══ RECORDS TO PROCESS ══

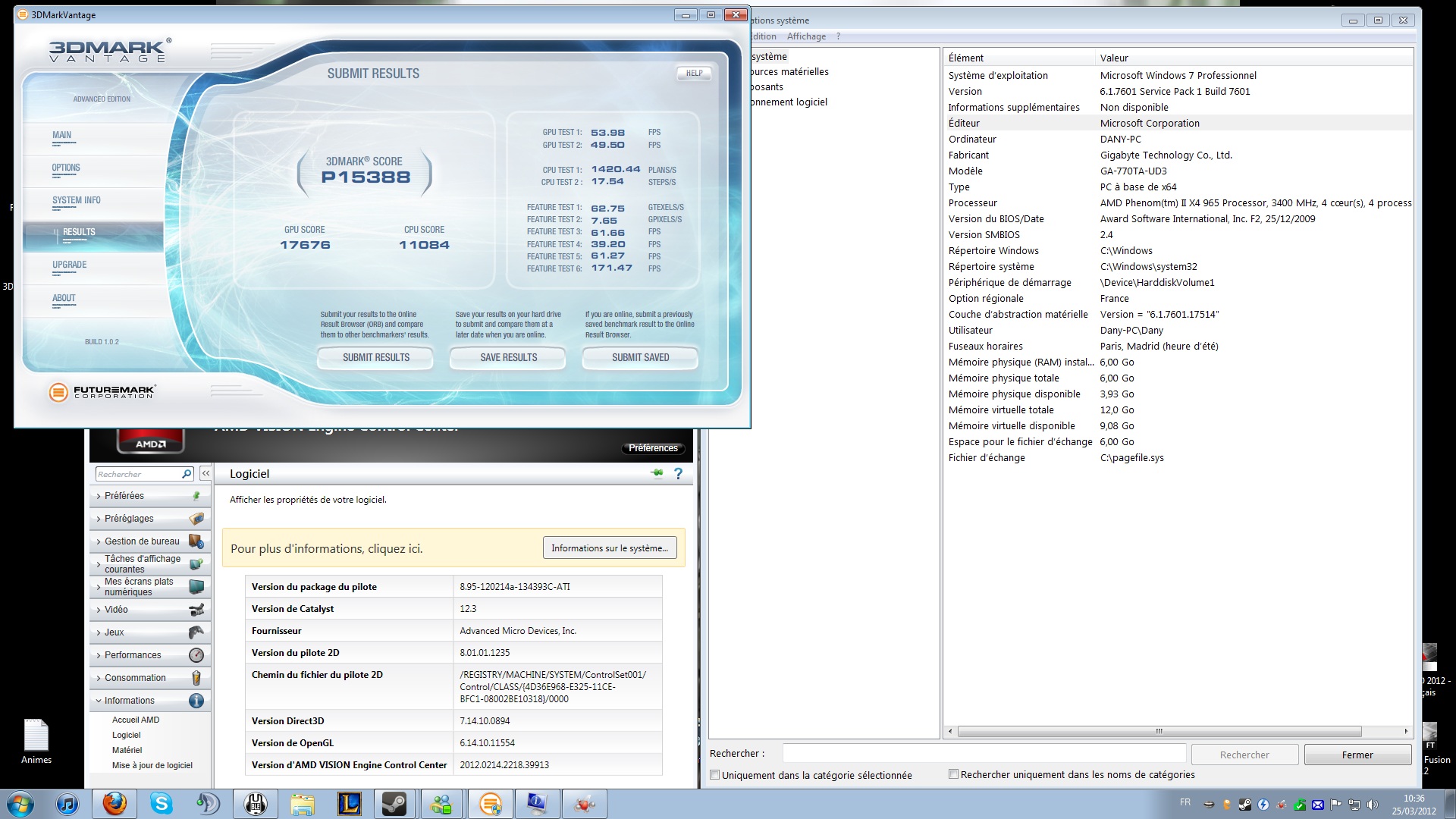This screenshot has width=1456, height=819.
Task: Click the Skype taskbar icon
Action: pyautogui.click(x=161, y=804)
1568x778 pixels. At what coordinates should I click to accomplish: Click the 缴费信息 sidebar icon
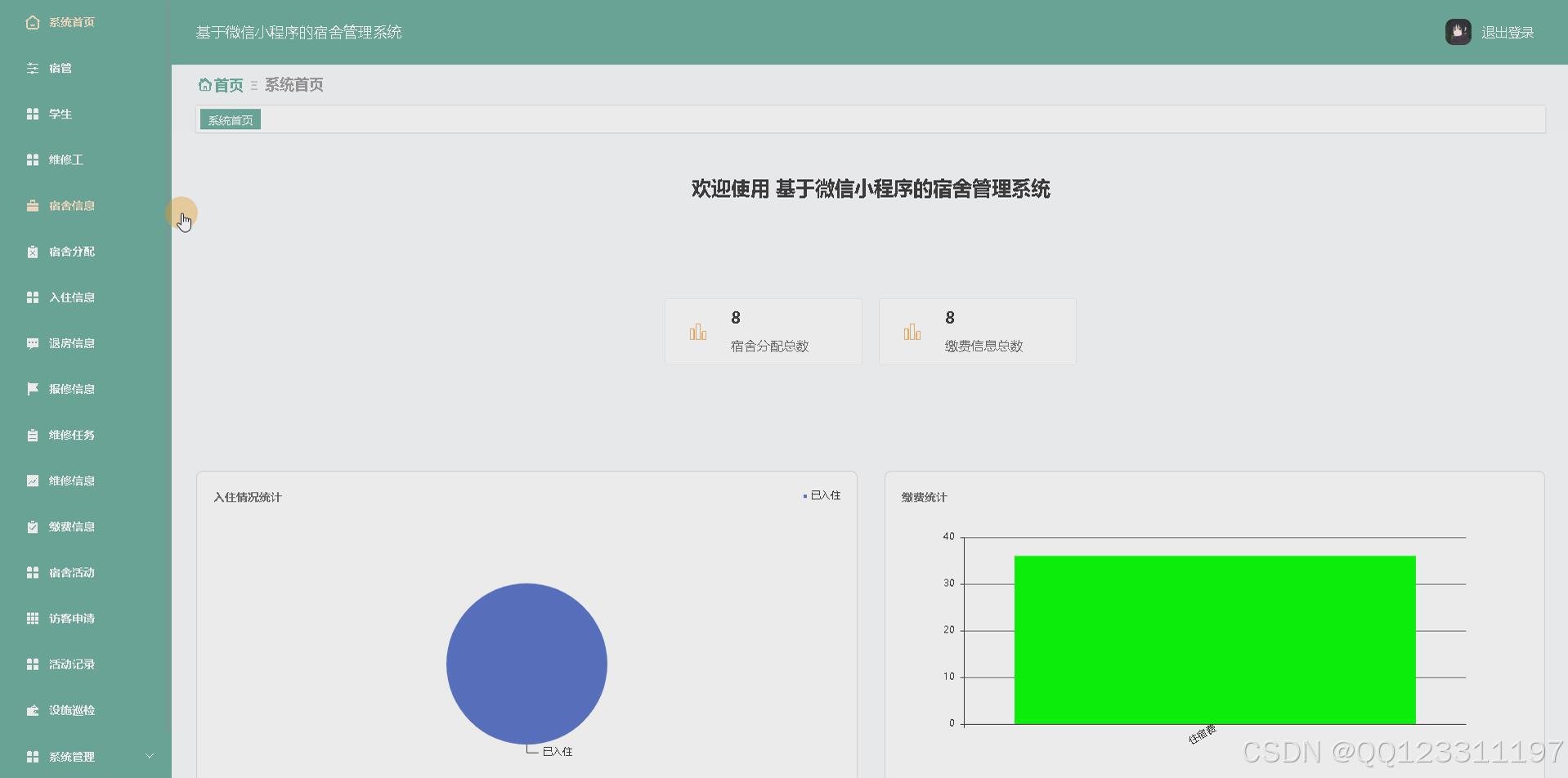coord(33,526)
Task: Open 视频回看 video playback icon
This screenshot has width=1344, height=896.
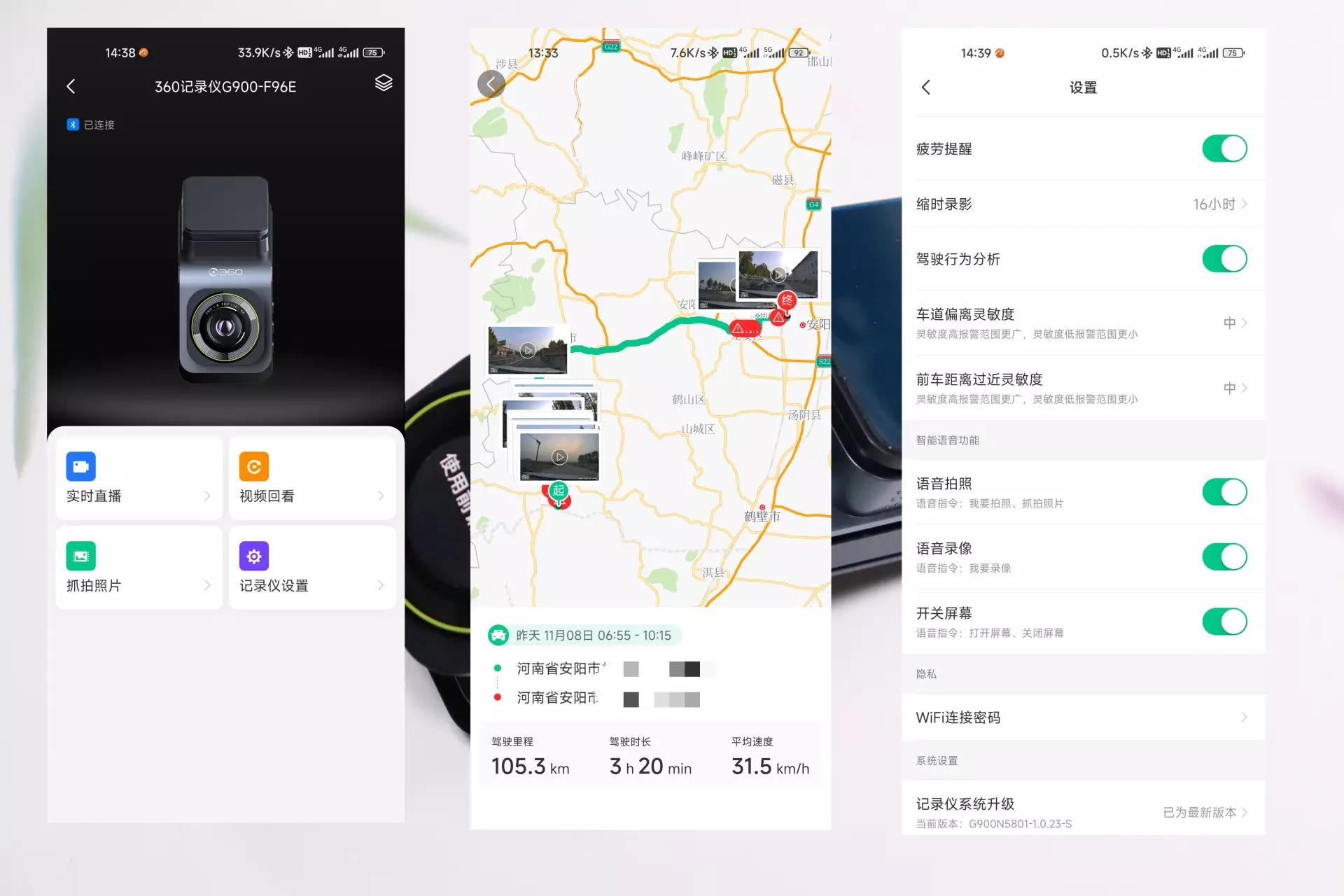Action: coord(253,466)

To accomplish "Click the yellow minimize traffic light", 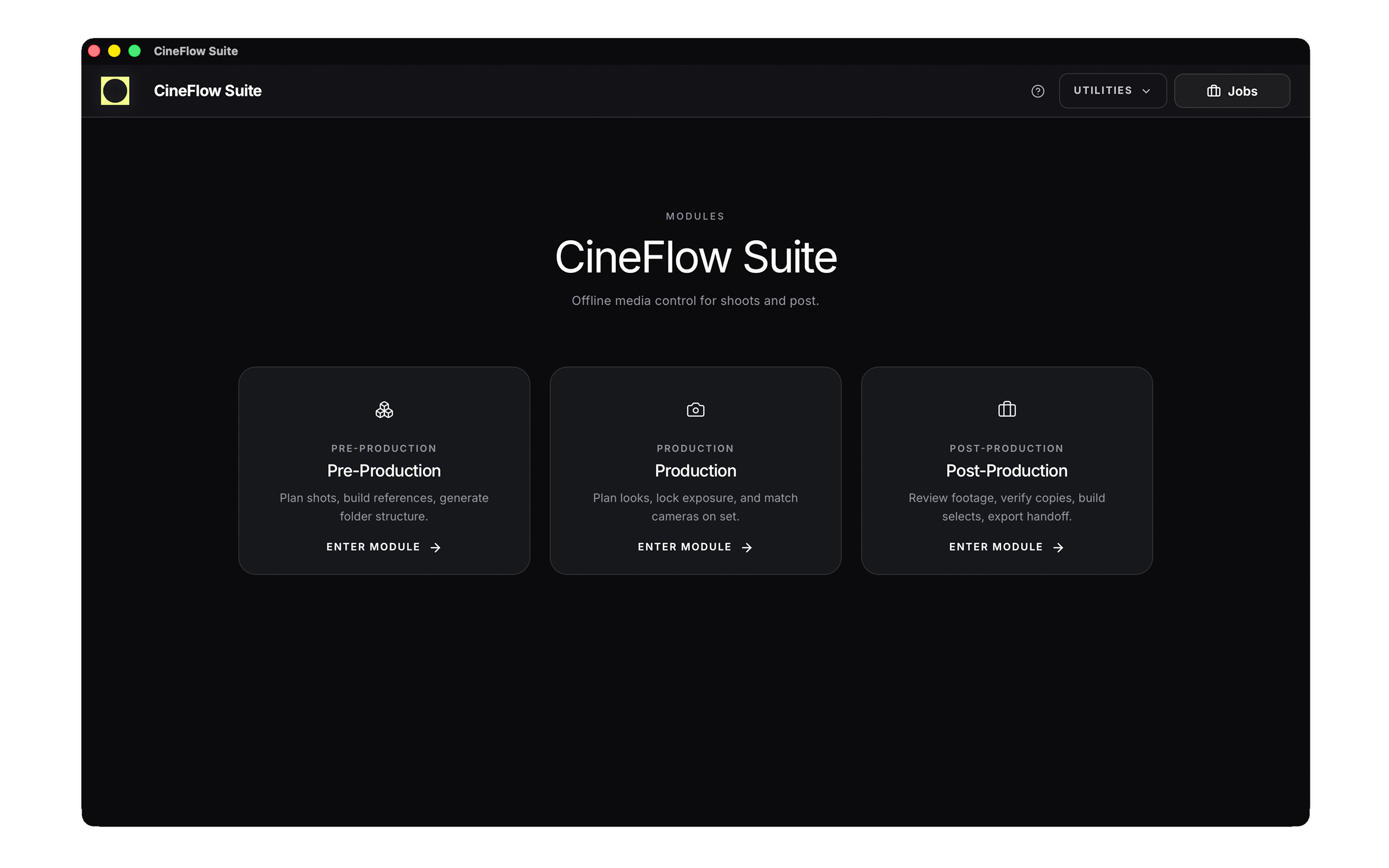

═══

### WHAT THIS TASK INVOLVES
Find the line that contains "1568x778 pixels. At", then write out that line and every line after it through the end of the records, exactly. Leave the pictures out.

### ANSWER TO THIS EXERCISE
1568x778 pixels. At what coordinates should I click to accomplish: Click the 缴费信息 sidebar icon
coord(33,526)
Task: Open 视频回看 video playback icon
This screenshot has width=1344, height=896.
Action: coord(253,466)

To accomplish "Click the yellow minimize traffic light", 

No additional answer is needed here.